Greenpoint, October, 2015

Friday, June 21, 2013

The Wordly Goodman

The Palisades in Autumn
Jasper Francis Cropsey
Given his proposal, with architect brother Percival, to ban cars from Manhattan, Paul Goodman seems an unlikely poet to include in our summer series, "Drivers Ed... For Poets." Indeed, in one poem, "My Car Wrecked Between Bennington and Brattleboro," he is explicit about his aversion to driving: "A bad road, a bad car, and a bad driver...." (He crawls from the wreck, giving thanks to Castor and Pollux:"Savior Twins! teach me still not to care/as sparkling bright in the blue-black ye shine.")

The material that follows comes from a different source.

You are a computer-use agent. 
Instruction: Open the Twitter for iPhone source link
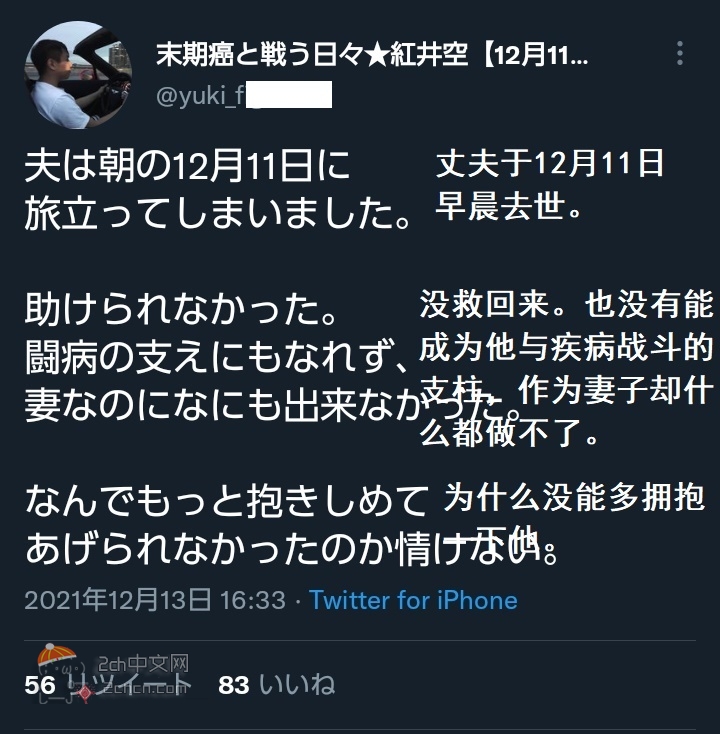click(413, 600)
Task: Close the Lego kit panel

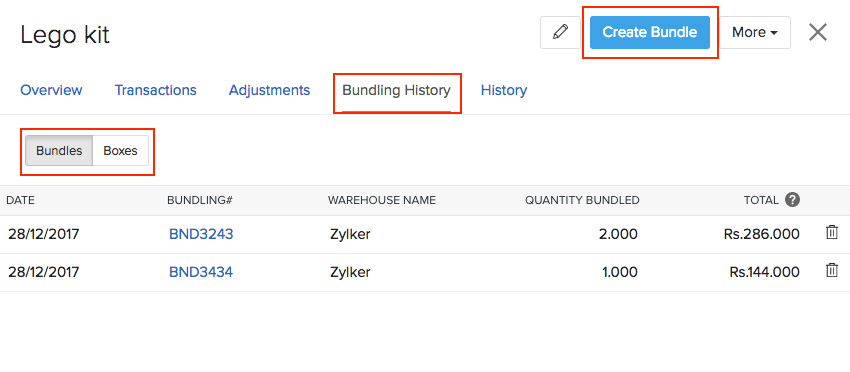Action: 817,33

Goodman is happier as a passenger, as here, in perhaps his most famous poems, "The Lordly Hudson":
"Driver, what stream is it?" I asked, well knowing
it was our lordly Hudson hardly flowing.
"It is our lordly Hudson hardly flowing,"
he said, under the green-grown cliffs."

Be still, heart! No one needs
your passionate suffrage to select this glory,
this is our lordly Hudson hardly flowing
under the green-grown cliffs.

"Driver, has this a peer in Europe or the East?"
"No, no!" he said. Home! Home!
Be quiet, heart! This is our lordly Hudson
and has no peer in Europe or the east.

This is our lordly Hudson hardly flowing
under the green-grown cliffs
and has no peer in Europe or the East.
Be quiet, heart! Home! Home!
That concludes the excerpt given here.